**WHAT IS NEEDED:** Switch "power exit icon" to "logout button" in the data between the line holding "Given: Click the power exit icon" and the end of the data, inclusive, and give those lines again with everything else unchanged. Leave the pictures out of your answer.

**DATA SUPPLIED:**
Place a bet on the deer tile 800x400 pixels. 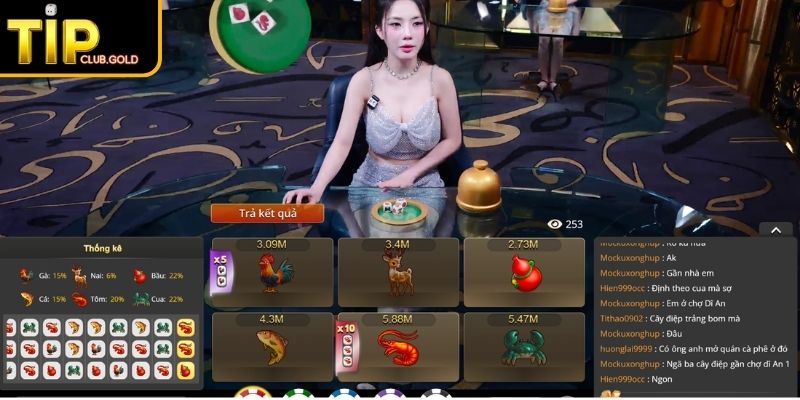(x=397, y=272)
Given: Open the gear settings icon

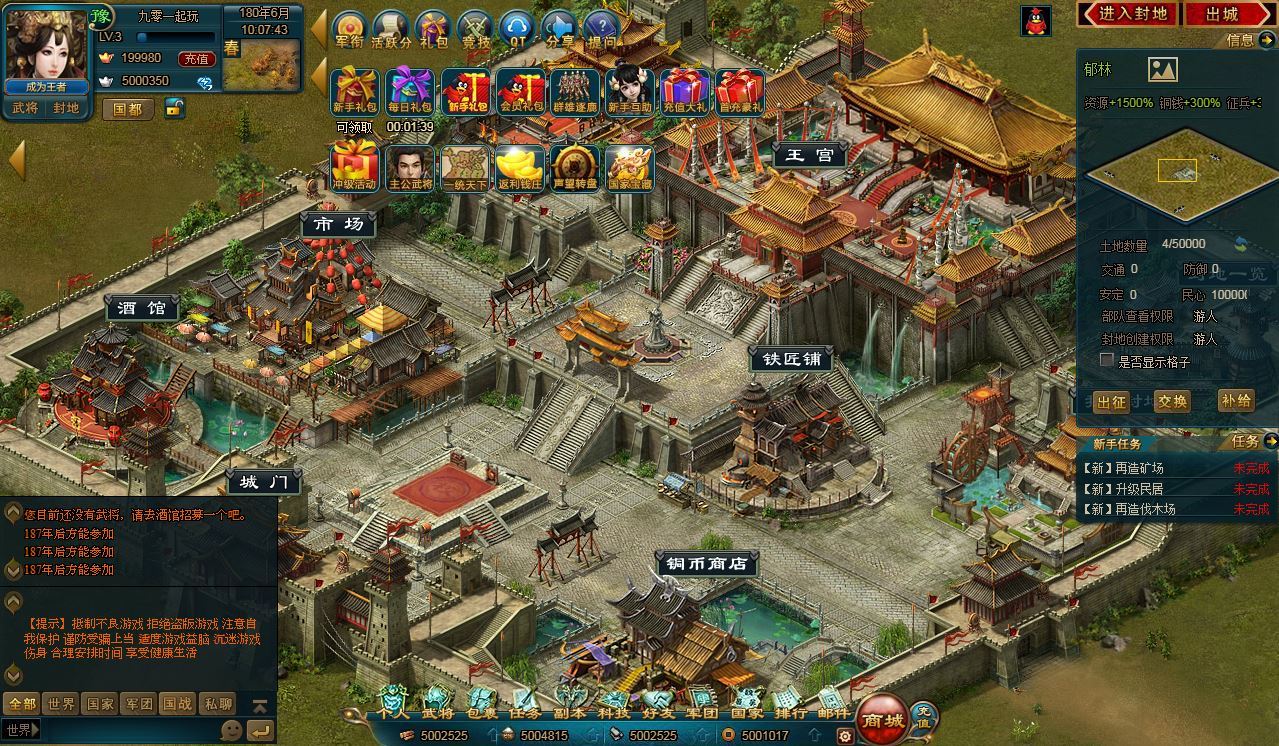Looking at the screenshot, I should tap(846, 736).
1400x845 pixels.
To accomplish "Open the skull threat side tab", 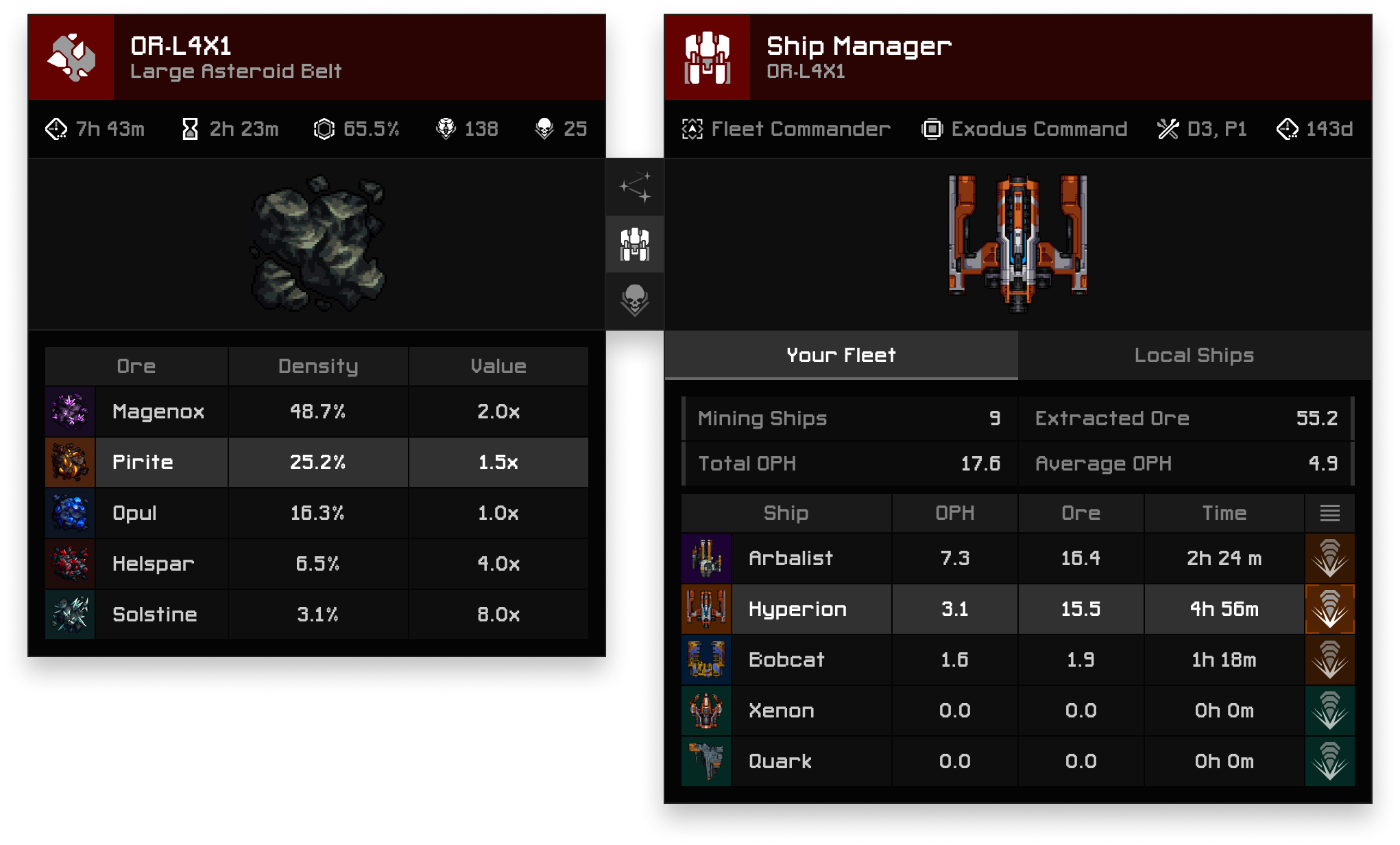I will coord(635,300).
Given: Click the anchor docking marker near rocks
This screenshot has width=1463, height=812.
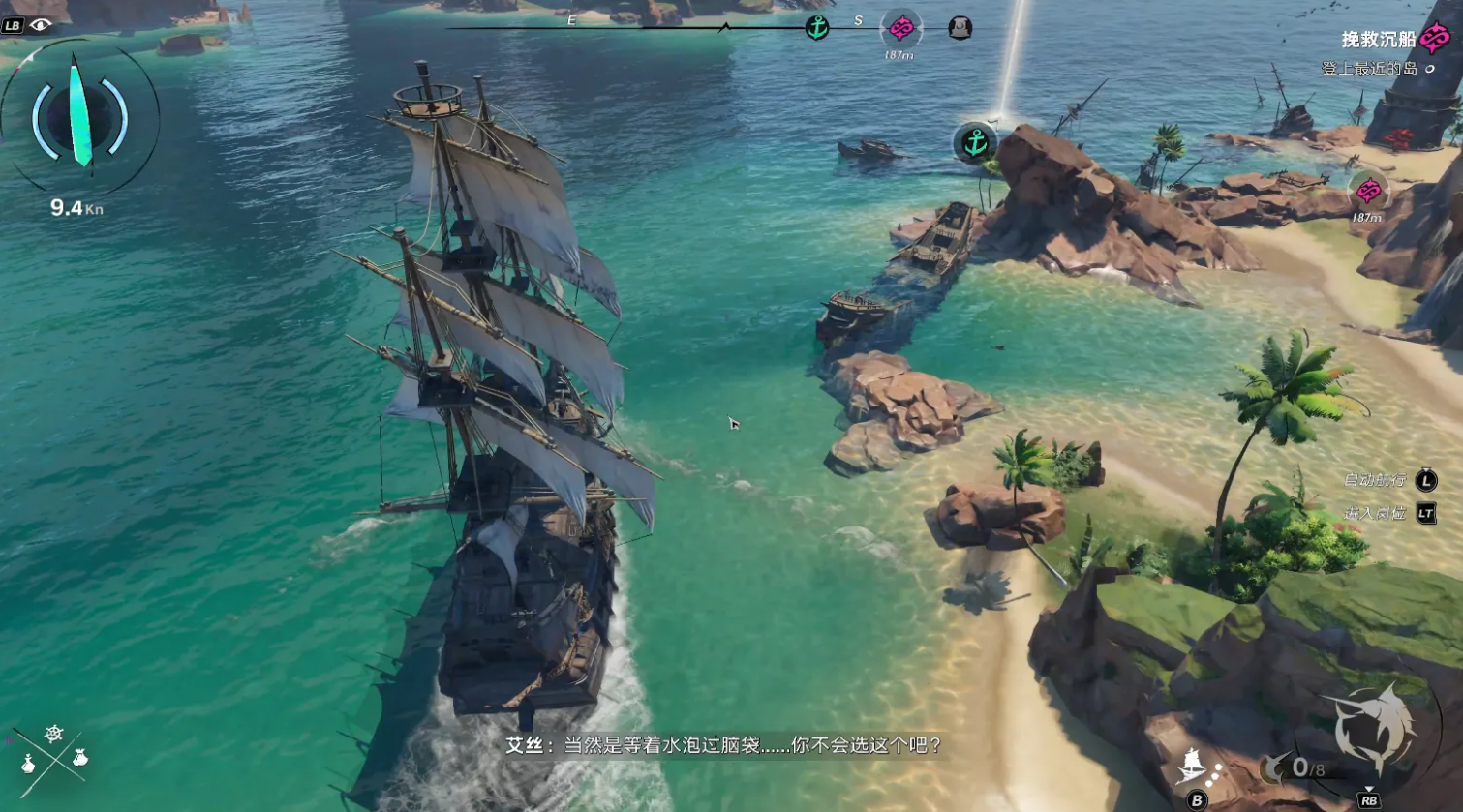Looking at the screenshot, I should pyautogui.click(x=975, y=143).
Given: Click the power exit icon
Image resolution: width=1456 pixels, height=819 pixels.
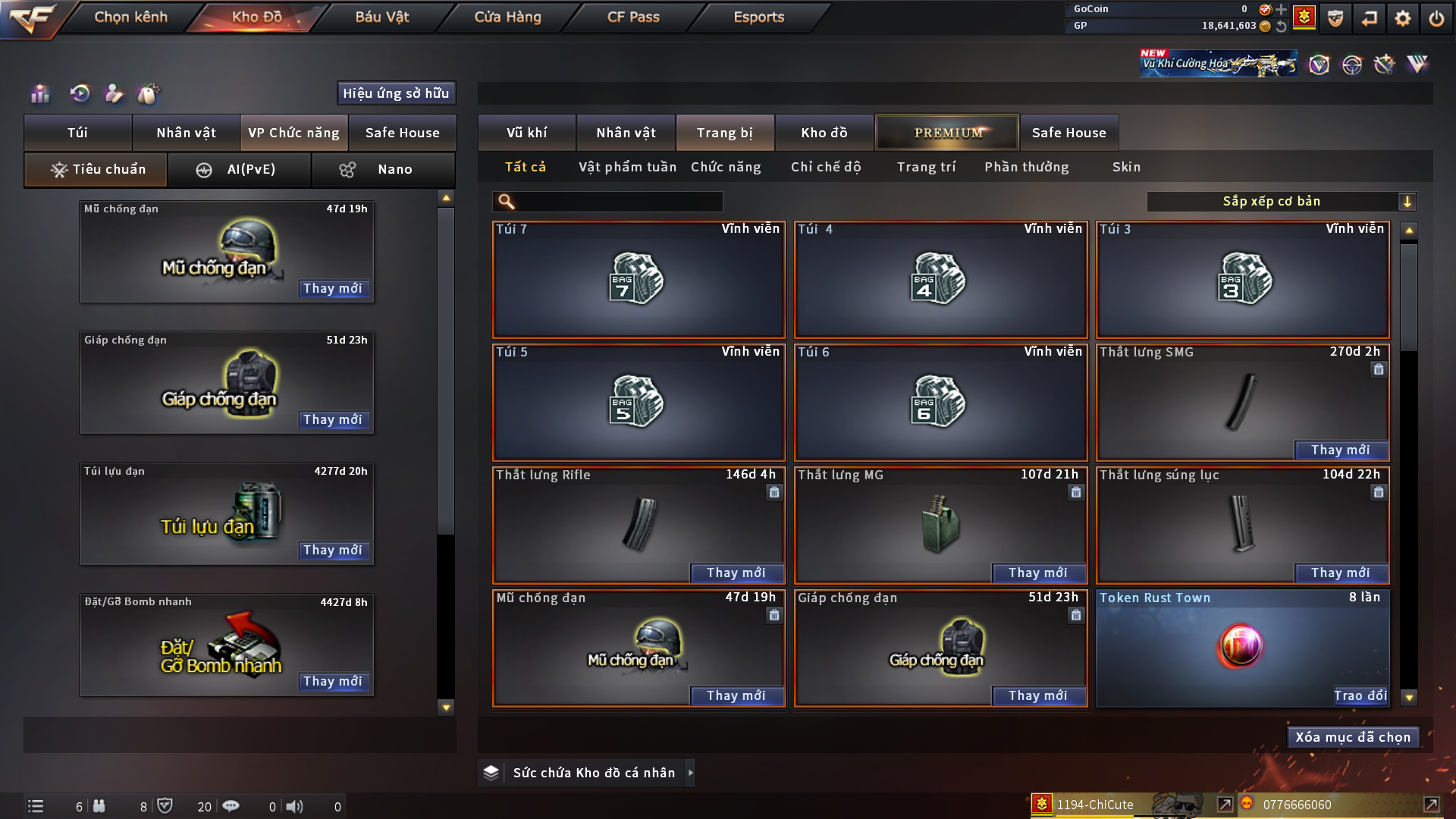Looking at the screenshot, I should [1436, 18].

**TASK SOLUTION:**
Given: Click the logout button
Image resolution: width=1456 pixels, height=819 pixels.
Looking at the screenshot, I should [1436, 18].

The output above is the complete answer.